**Material for the task:**
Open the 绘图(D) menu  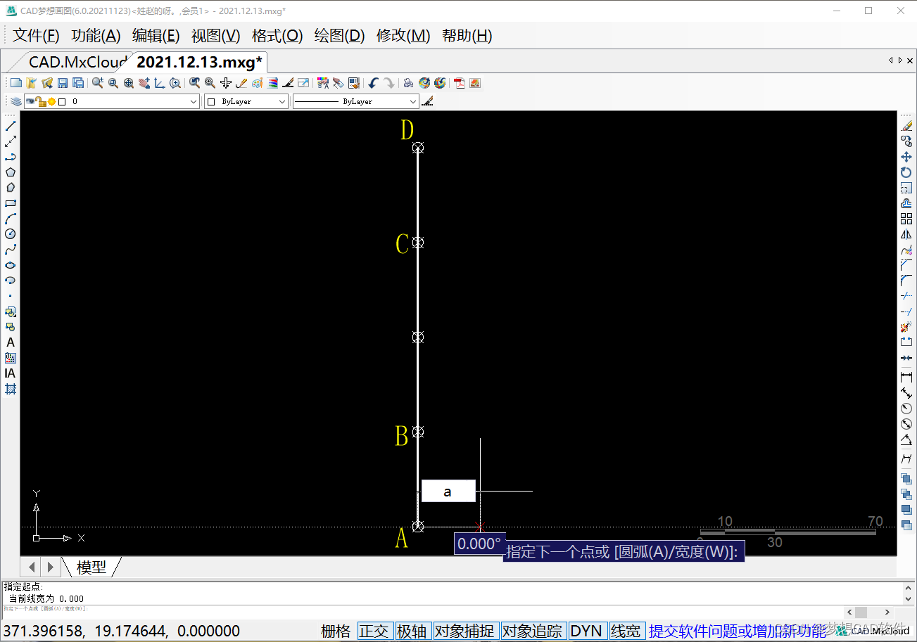(339, 36)
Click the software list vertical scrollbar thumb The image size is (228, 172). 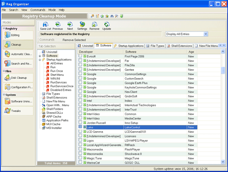223,70
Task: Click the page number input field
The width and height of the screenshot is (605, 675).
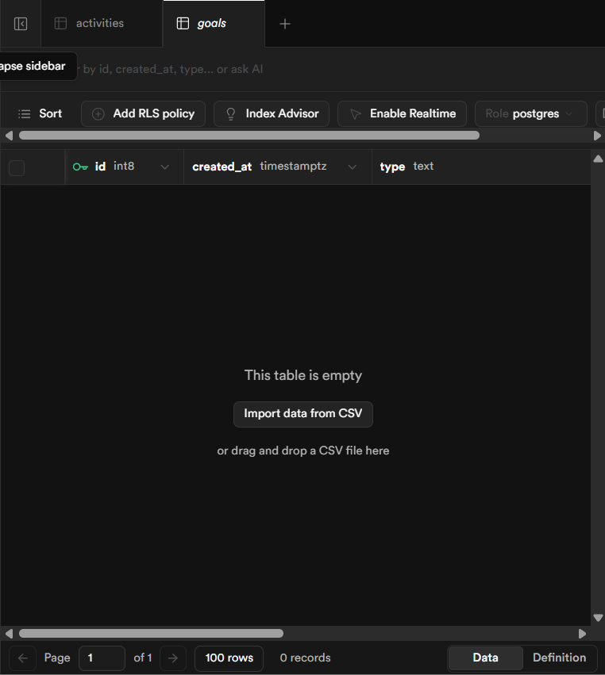Action: (102, 658)
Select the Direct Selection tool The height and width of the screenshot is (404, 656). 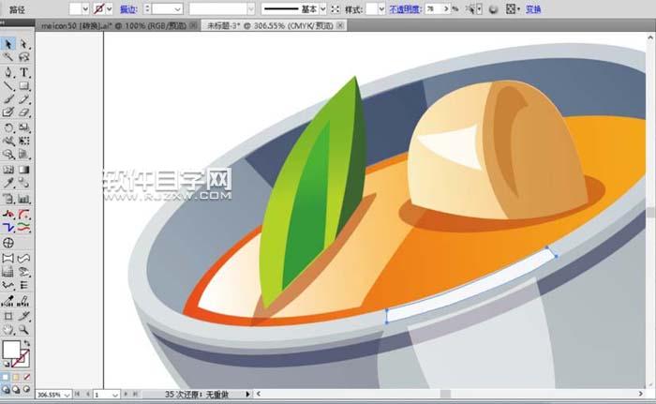24,44
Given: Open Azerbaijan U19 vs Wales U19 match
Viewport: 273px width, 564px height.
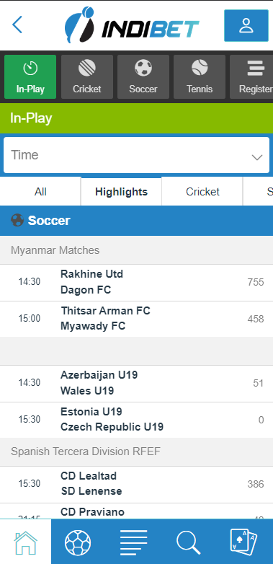Looking at the screenshot, I should pos(137,384).
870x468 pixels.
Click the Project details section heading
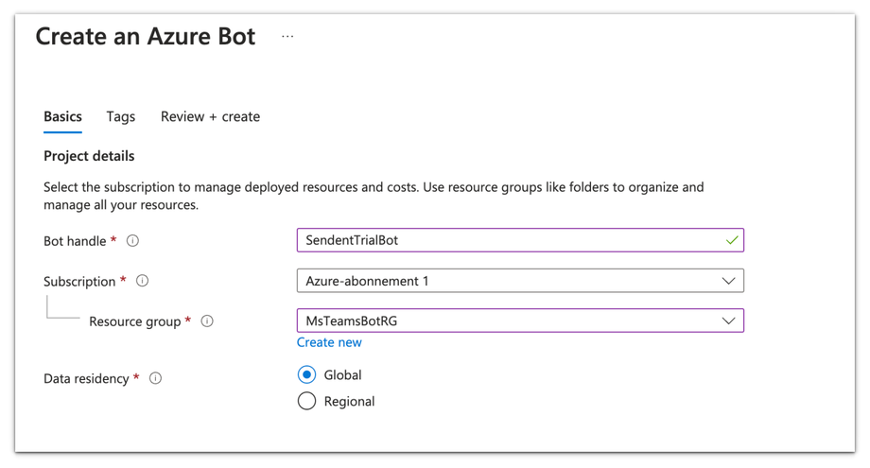pyautogui.click(x=89, y=156)
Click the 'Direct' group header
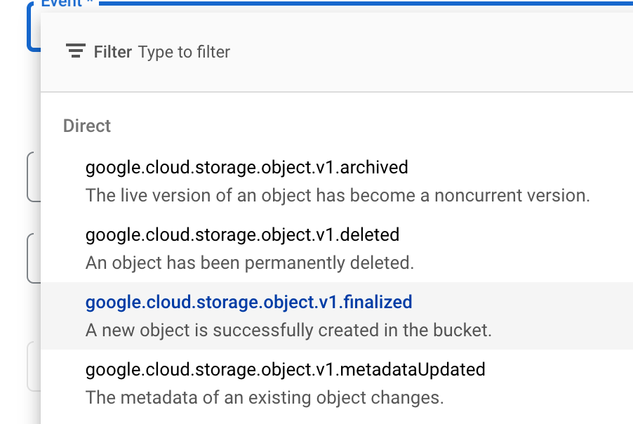633x424 pixels. 87,126
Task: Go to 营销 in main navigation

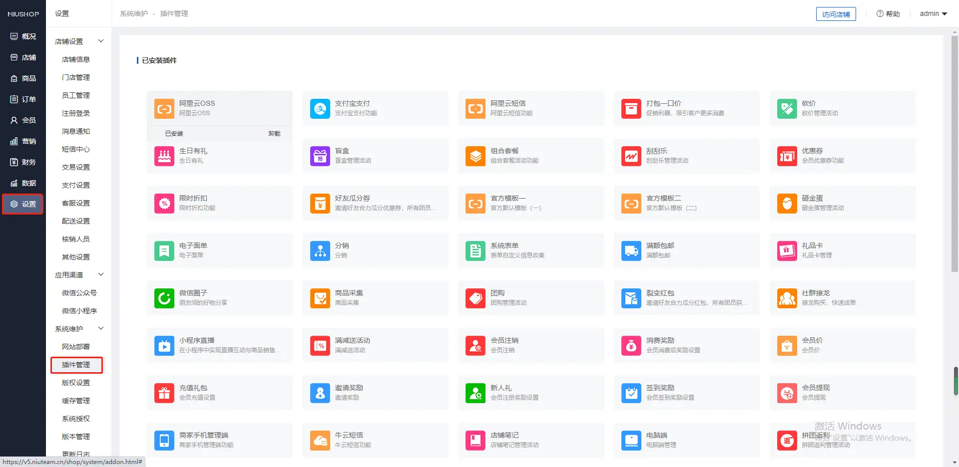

**Try it:**
Once the line containing "Click the Project details section heading" is located, write out exactly that line and each one after it to the end of the records above, excluding pictures and nothing else.

**Task output:**
Click the Project details section heading
pyautogui.click(x=89, y=156)
Click the 'Direct' group header
633x424 pixels. 87,126
Task: Go to 营销 in main navigation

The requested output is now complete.